Now I don’t have a big solar array or geothermal heat pumps, and it’s all about the money. I know over the long run solar, geothermal, small scale wind and sophisticated energy conservation measures would pay for themselves and then some. But it’s much easier to write those monthly checks to the electric and gas or oil utility instead of coming up with as much as $50 or $100,000 to make my home more climate-friendly.
So I’d like to make a proposal. What if we were to finance low and no carbon home energy systems the way we finance houses? You can borrow most of the money to buy a residence and pay it back over as many as 30 years if you like, and it keeps the monthly payment close to what rent would be. Thanks to government backed long term financing structures, two out of three of us own our own homes or at least have a direct deal with a bank.
So how about public guarantees for long term loans for home systems that drastically reduce the use of carbon and other global warming gases? The payments would be the same or maybe even less than current utility bills, if folks can pay over 30 years. And those bills won’t go up - the sun doesn’t charge more if there’s a war or a hurricane. There’s another dividend - designing and installing all those low carbon home energy systems will put plenty of people to work right here in America.

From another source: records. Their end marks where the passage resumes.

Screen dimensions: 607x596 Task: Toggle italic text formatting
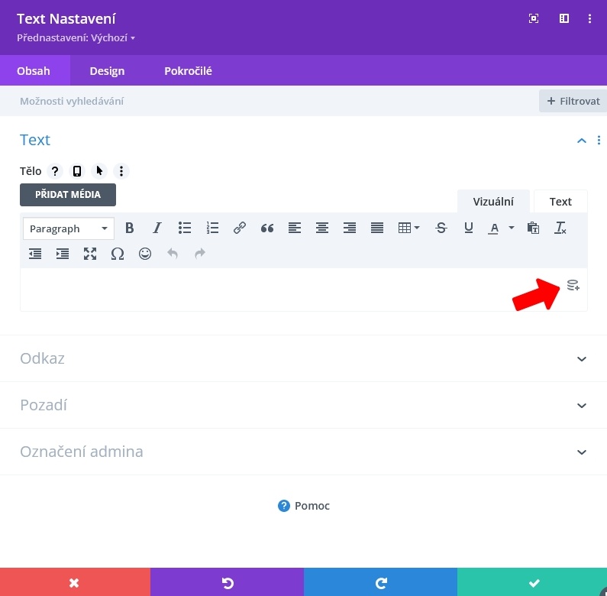point(157,228)
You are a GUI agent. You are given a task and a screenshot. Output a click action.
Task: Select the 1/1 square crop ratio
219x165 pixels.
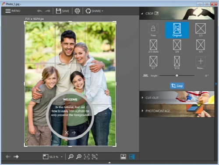201,30
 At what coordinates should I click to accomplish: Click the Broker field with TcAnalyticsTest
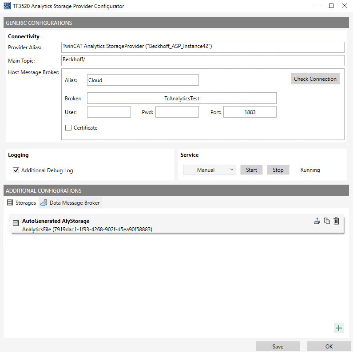coord(182,98)
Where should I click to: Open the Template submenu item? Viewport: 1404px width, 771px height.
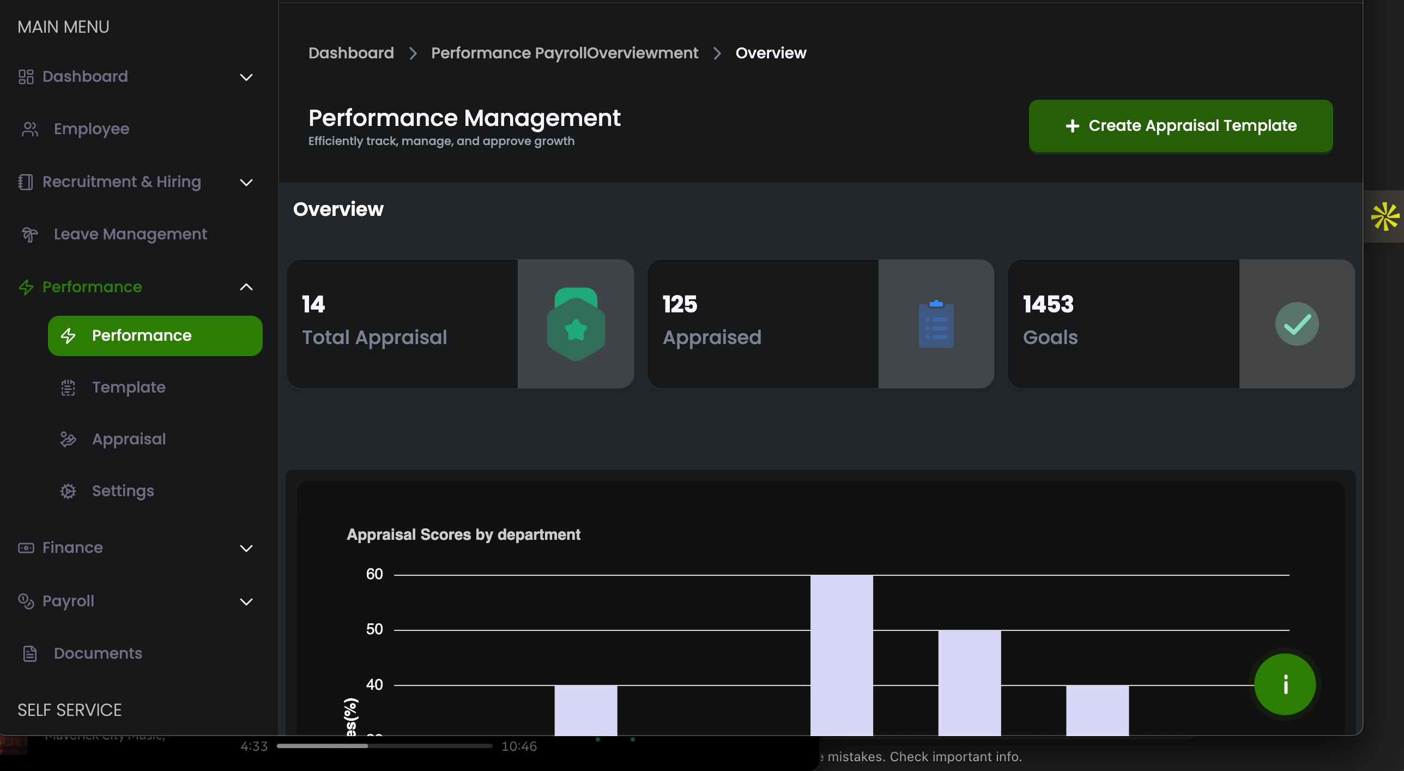[x=129, y=387]
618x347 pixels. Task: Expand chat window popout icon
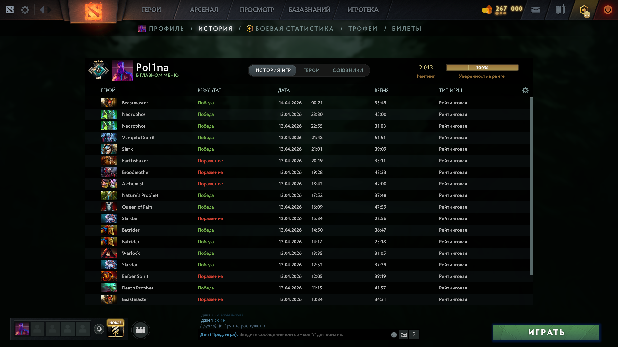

A state, county or city could do it, and were the federal government to do it we could call financing agency the low carbon mortgage assurance corporation - LC MAC. And what if folks default? Let’s say five percent do - and that’s way above current mortgage default rates. That would then mean for every billion dollars worth of low carbon energy infrastructure taxes might have to cover 50 million dollars. Five cents or less on the dollar to build infrastructure to fight global warming, promote local jobs and improve national security sounds to me like a terrific deal… That’s my view. But what do you think?